Minnesota has been on fire lately.  With a low unemployment rate and state-level surplus, it would be easy to point at the Governor’s increase in both the income tax rates and minimum wage as “proof” that high taxes solve all problems.  The Daily KOS did just this in a post this past February, but be warned Daily KOS readers: even the Governor that enacted these measures notes that it isn’t because of them that the state is in its current position.

It is Minnesota’s economic successes, not tax increases, that have produced our present budget surplus

– Governor Mark Dayton

What can other states and, for that matter, the country do to emulate what Governor Dayton already knows?  Well for starters, all states can recognize that state taxes on businesses do far more harm than good.  Dayton’s administration has pushed tax breaks and subsidies for businesses to attract them to (or keep them from leaving) Minnesota.  Businesses can then expand through capital investments and hiring.

The sweet spot – right where Minnesota is – comes from a state that invests in education and infrastructure while keeping taxes and regulations on business low / manageable.  Minnesota’s higher state income tax rate allows the state Government to benefit from the increased economic output of the business community and the people of Minnesota, in turn, benefit from the increase in funding to education and infrastructure, both which are rated highly in Minnesota.

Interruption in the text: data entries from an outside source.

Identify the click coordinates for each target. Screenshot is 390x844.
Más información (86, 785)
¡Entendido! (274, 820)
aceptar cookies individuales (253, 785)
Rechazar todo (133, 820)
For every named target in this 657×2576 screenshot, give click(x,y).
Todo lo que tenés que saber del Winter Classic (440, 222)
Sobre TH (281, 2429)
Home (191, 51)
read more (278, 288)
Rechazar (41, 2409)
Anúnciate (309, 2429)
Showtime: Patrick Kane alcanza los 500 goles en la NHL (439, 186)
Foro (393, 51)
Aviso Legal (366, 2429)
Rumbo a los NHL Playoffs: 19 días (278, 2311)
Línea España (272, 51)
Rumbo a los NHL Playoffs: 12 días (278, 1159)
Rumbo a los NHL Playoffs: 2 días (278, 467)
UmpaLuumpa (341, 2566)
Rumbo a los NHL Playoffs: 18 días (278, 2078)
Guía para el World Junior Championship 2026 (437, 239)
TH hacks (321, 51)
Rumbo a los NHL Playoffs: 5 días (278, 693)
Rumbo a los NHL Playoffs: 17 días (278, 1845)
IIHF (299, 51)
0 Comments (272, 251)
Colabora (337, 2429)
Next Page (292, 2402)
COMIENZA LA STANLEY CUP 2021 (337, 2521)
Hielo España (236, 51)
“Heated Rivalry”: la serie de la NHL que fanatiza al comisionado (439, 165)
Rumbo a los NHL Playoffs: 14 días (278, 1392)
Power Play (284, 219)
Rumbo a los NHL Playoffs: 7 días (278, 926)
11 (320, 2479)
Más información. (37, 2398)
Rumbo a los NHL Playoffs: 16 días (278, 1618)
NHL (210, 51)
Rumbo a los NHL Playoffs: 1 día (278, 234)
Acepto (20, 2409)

For states like Rhode Island, languishing at 48th place in the same CNBC review, the Minnesota model offers a playbook of what could be done to improve the state’s positioning.  Implementing this type of program needs to be done with care, though, as a blanket copy will likely result in a high tax state bleeding wealthy residents.  Further, the allure of higher tax revenues consistently causes some states to hire bodies into non-value add Government bureaucrat positions.  No State in the union is currently hurting because of a lack of Administrative roles.

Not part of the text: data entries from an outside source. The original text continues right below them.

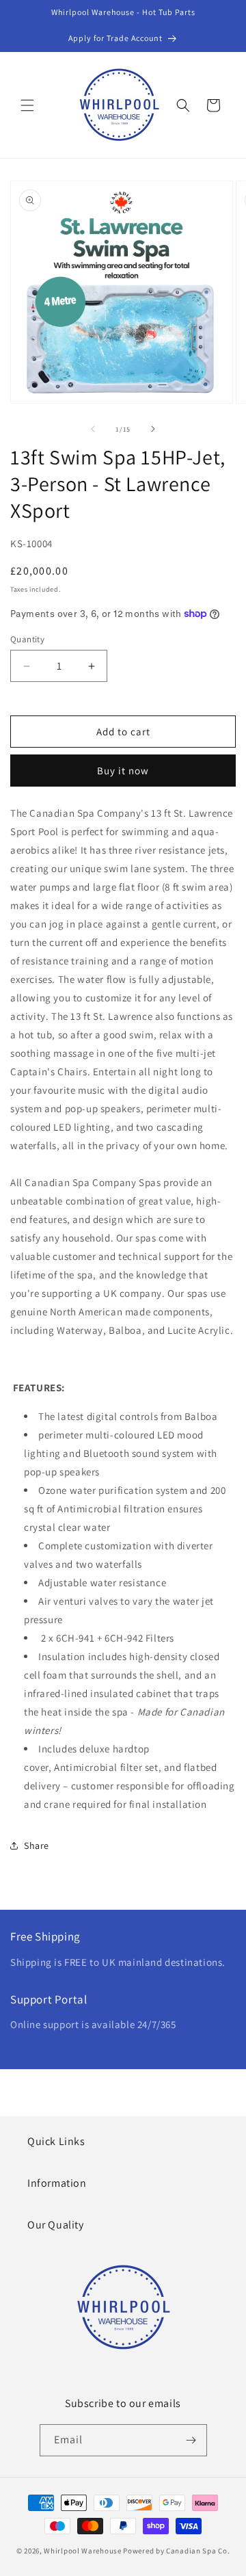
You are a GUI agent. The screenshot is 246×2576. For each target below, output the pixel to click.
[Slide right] (153, 429)
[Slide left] (93, 429)
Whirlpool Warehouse (82, 2550)
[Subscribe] (191, 2440)
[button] (27, 105)
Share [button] (36, 1845)
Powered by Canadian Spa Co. (176, 2550)
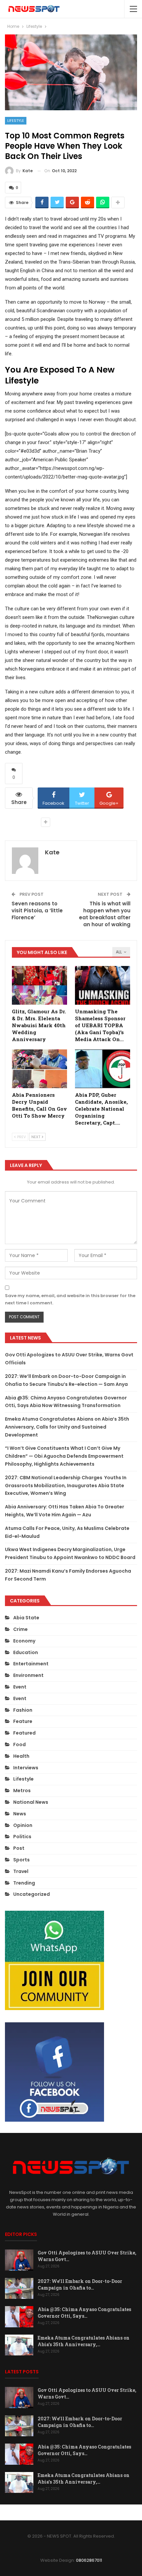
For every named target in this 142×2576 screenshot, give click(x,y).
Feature (22, 1721)
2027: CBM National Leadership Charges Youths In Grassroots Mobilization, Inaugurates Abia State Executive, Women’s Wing (65, 1485)
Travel (20, 1871)
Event (19, 1687)
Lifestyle (15, 120)
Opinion (22, 1825)
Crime (20, 1629)
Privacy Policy (78, 2512)
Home (23, 2512)
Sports (21, 1859)
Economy (24, 1641)
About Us (46, 2512)
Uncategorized (31, 1894)
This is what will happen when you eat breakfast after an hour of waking (104, 914)
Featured (24, 1733)
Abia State (26, 1617)
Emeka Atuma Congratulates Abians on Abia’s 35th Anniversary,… (83, 2341)
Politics (22, 1836)
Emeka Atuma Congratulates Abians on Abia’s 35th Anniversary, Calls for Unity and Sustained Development (67, 1427)
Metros (22, 1790)
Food (19, 1744)
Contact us (113, 2512)
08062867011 (89, 2560)
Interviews (25, 1767)
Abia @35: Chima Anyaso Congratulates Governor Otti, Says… (84, 2312)
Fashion (22, 1710)
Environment (28, 1675)
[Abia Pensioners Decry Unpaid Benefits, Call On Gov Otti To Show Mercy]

The key points that States should target include:

1. Cut business taxes and remove regulations that prevent business formation and / or expansion (for example, cutting costs on business licenses for business that do not deal with food or dangerous materials).

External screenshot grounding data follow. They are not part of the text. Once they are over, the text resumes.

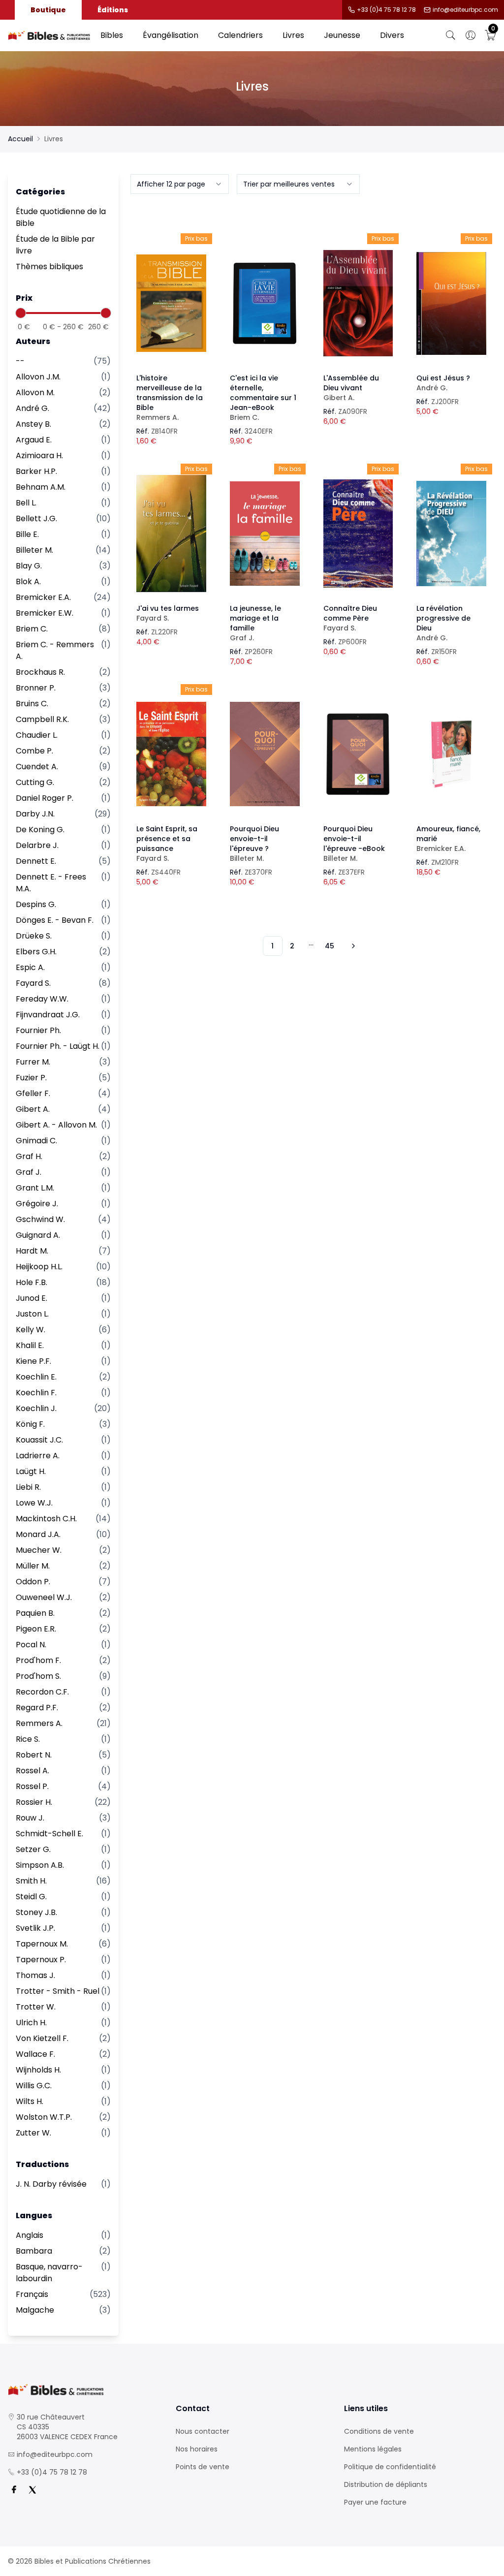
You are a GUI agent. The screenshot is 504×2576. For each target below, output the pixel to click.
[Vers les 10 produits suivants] (352, 946)
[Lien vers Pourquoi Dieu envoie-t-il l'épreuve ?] (265, 754)
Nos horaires (197, 2449)
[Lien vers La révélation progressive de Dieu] (451, 533)
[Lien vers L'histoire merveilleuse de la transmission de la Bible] (171, 303)
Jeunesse (342, 35)
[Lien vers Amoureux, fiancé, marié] (451, 754)
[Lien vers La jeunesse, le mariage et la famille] (265, 533)
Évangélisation (170, 35)
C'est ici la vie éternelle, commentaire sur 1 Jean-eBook (263, 397)
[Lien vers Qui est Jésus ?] (451, 303)
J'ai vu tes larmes (167, 613)
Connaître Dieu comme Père (350, 618)
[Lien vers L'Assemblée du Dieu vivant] (358, 303)
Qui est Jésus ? (443, 383)
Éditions (112, 10)
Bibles (111, 35)
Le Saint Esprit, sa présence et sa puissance (166, 843)
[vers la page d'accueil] (84, 2389)
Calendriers (240, 35)
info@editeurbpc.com (465, 10)
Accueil (20, 139)
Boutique (48, 10)
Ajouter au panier (171, 294)
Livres (293, 35)
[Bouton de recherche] (451, 35)
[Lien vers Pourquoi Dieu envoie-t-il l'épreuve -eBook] (358, 754)
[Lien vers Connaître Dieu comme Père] (358, 533)
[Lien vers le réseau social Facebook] (14, 2490)
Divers (392, 35)
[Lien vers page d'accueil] (49, 35)
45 (329, 946)
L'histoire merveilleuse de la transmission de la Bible (169, 397)
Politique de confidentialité (390, 2467)
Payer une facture (375, 2502)
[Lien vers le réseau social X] (32, 2490)
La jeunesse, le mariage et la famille (255, 623)
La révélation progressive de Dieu (443, 623)
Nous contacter (202, 2431)
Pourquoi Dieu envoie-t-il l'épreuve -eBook (354, 843)
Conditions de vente (379, 2431)
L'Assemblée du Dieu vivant (351, 388)
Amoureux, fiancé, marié (448, 838)
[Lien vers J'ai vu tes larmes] (171, 533)
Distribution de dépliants (385, 2484)
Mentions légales (373, 2449)
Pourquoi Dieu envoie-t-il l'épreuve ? (254, 843)
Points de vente (202, 2467)
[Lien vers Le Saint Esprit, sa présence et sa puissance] (171, 754)
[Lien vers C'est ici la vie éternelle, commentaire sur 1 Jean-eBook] (265, 303)
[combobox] (179, 184)
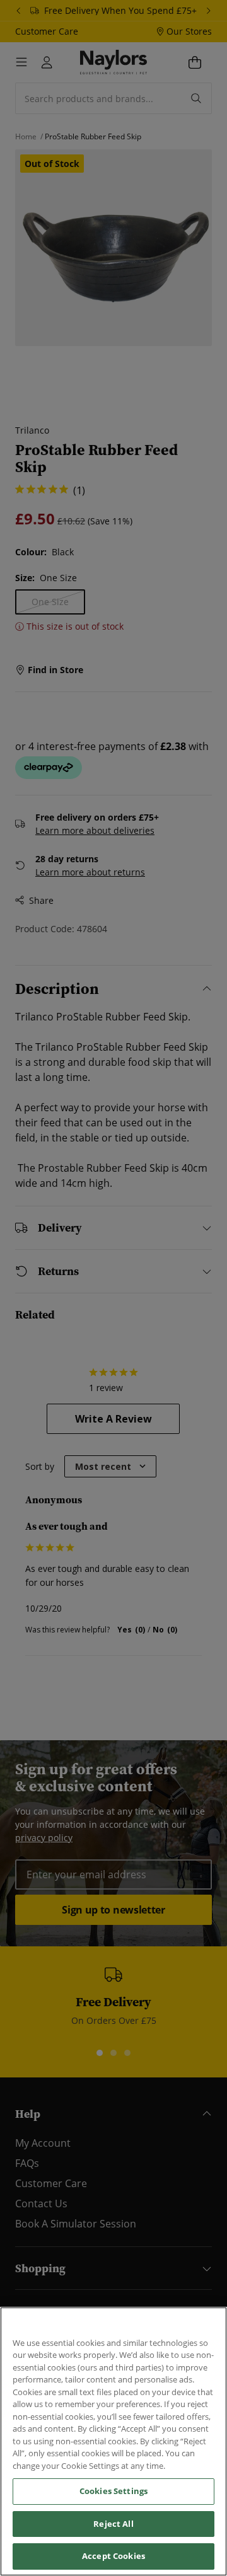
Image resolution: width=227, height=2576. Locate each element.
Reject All (113, 2523)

2. Create “Economic Improvement” zones in a similar manner to New York State to attract businesses to the state or to encourage expansion of existing businesses within the State.  The rationale here is simple, no / low income taxes on a business that hires 100 employees at livable wages is an easy trade to make when the alternative is those same 100 households on welfare.

3. Invest in infrastructure projects.  A UK-study noted that there are links between strong, modern infrastructure and economic growth.  A State investing in infrastructure projects not only gets the short-term positive impact of the capital investment on employment and tax revenue, but also gets the long-term ability to remain competitive and flexible in the face of changing economic conditions.

4. Investments in public education and training.  Drawn from increasing tax revenues (fueled by points 1-3), state-level education programs should invest directly into Pre-k to 12th grade, community college, vocational, public college, and rapid re-training programs.  Well-educated workers are a key component to attracting new businesses to a state and there have been countless examples of businesses placing new facilities near education hubs (Recently several businesses opened new facilities in Pittsburgh, PA because of the robotics work being done by Carnegie Mellon).

These aren’t hard ideas for a state to tackle, so why do many states fall down?  First, many states continue to languish in debates about exactly “what” policies to enact.  This inaction never accidentally produces the desired outcomes so politicians need to learn how to compromise.  Second, many states that want to raise taxes attempt to do so with a fire and brimstone campaign against the state’s wealthy.

Well-educated, wealthy citizens have the ability to leave the state if the message becomes too toxic (see California), but many wont if there is a clear plan in place for what these tax increases are for.  Maybe that is the clearest point that Minnesota makes: don’t demonize the business and wealthy communities as a way to popularize support for new taxes.  Instead create a win-win and let them come to you.